While Jesus is at the table, he takes the bread, breaks it, and looks at Matthew. As far as we know, Matthew is the only one of the twelve that, when he starts following Jesus, people are pulling Jesus aside and saying things like, “Are you sure you want to be hanging around this guy? Because he’s a tax collector.” Which meant he was taking money from his fellow countrymen to fund the Roman army. Many tax collectors were thought to be cheats and thieves. Jesus looks at this man, who lived that kind of life, and he hands him the bread and says, “This is my body, and it’s given for you.”
Next, Jesus sees Peter, and he knows that Peter is about to have a bad night. They all are, but Peter firmly believes in the strength of his courage. In a few short hours, Peter will betray Jesus. Out of fear, Peter will deny even knowing him. Jesus knows this. He looks his companion, his friend, who will abandon him, and he hands him the bread and says, “This is my body, and it’s for you.”
And then he turns to Judas, Judas who feels the extra weight in his lap of the thirty coins tucked into his purse. He has already betrayed Jesus, sold him out, and he is sitting there at the table with Jesus. The plot is already in motion. Jesus knows this. He knows what Judas has done, and what he will do. He looks at Judas, and he hands him the bread and says, “This is for you.”

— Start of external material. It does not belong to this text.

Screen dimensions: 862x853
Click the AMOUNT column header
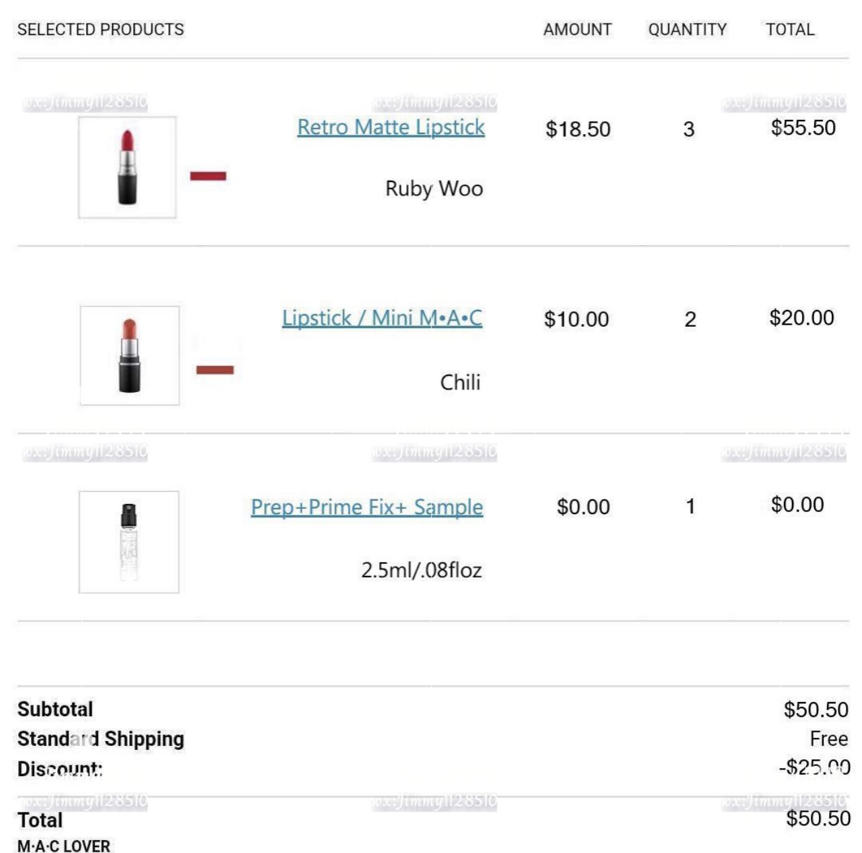[578, 30]
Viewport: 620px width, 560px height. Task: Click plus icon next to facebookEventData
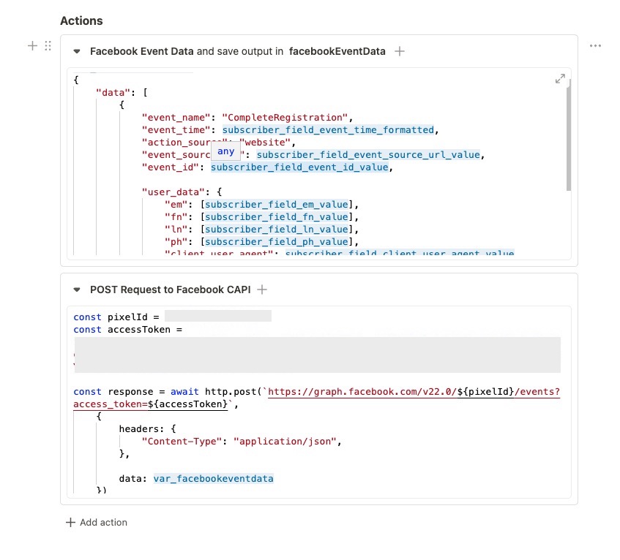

It’s not that our sins don’t matter. They do. When we compromise our integrity, when we hurt each other, when we set the commands of Christ aside because they’re not convenient, it matters. When we come to this table, we come with our sins. There’s no other way we can approach God. It is not in spite of our sins that Jesus offers us his flesh and blood, bread and wine. No, it is precisely because of our sin, that Christ breaks bread, and he hands it to us, and says. “This is my body,” and no matter who you are, or what you’ve done or will do, this is for you.